Manufacturers began to paste on paper labels making it far easier to remove them. By the late 1930s there was heated competition to produce the most attractive and desirable prints. Artists were hired to design these prints. This turned out to be a great marketing ploy as women picked out flour, sugar, beans, rice, cornmeal and even the feed and fertilizer for the family farm based on which fabrics they desired. Some sacks displayed lovely border prints for pillowcases. Scenic prints were also popular. Manufacturers even made preprinted patterns for dolls, stuffed animals, appliqué and quilt blocks.
It was not hard for the farmer to purchase his goods in feed sacks The flour industry consumed the largest share of the feed sack market with more than 42 percent. Sugar was next with 17 percent followed by feed, seeds, rice, and fertilizer.
These feed sacks came in different sizes, and the quality of the cloth varied with the item it carried. Sugar sacks, for example, were much finer in weave. By 1914, sacks came in 10, 6, 4, 3, 2 and 1 pound sizes, although these sizes varied by manufacturer. President Roosevelt standardized sizes in 1937. A 50 pound feed sack measured 24 x 38 inches. A 100 pound sack measured 36 x 46.
Those who found they had more feed sacks than they could use were able to sell them back to the store where they were then resold. Chicken farmers went through a great many sacks of feed so the sale of feed sacks became a side business for some of them.

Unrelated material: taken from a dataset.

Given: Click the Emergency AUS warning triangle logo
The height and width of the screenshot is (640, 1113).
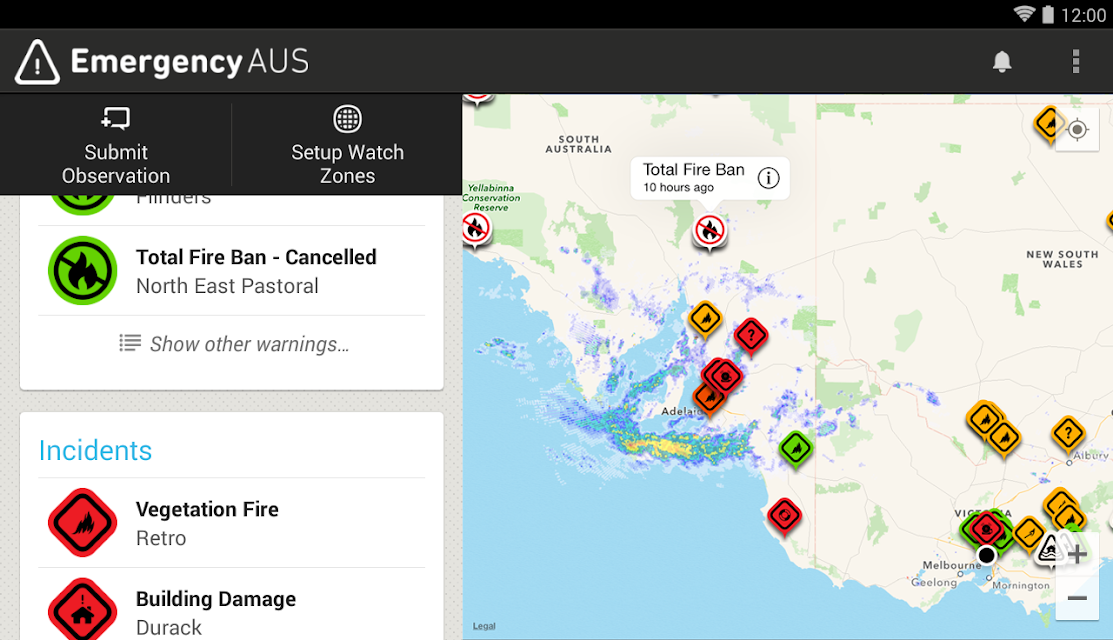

We usually think of feed sacks being a way women provided clothing and bed coverings during the economic hard times of the boll weevil depression in the south in the 1920s and the Great Depression that followed. But actually printed feed sacks were used for sewing from before these depressions to well after World War II. Even though the economy improved during the 1940s it was necessary to conserve because of the need for war supplies. Using feed sacks for sewing was considered patriotic and women still enjoyed finding attractive prints on feed sacks One feed sack could have easily made a child’s dress or shirt, and three identical sacks to make a woman’s dress.
Magazines and pattern companies began to take notice of feed sack popularity and published patterns to take advantage of the feed sack prints. Matching fabric and even matching wrapping paper was available, too. Directions were given for using the strings from feed sacks in knitting and crocheting. A 1942 estimate showed that three million women and children of all income levels were wearing print feedbag garments.
It’s not as easy as you might think to identify feed sack fabric. The paper labels were easily removed from a feed sack and even with older ones the label has often been removed. A course weave is not a good indicator as fabric like this could also be bought off the bolt as well. The best indicator is a line of holes from the chain stitching that once held the sack together.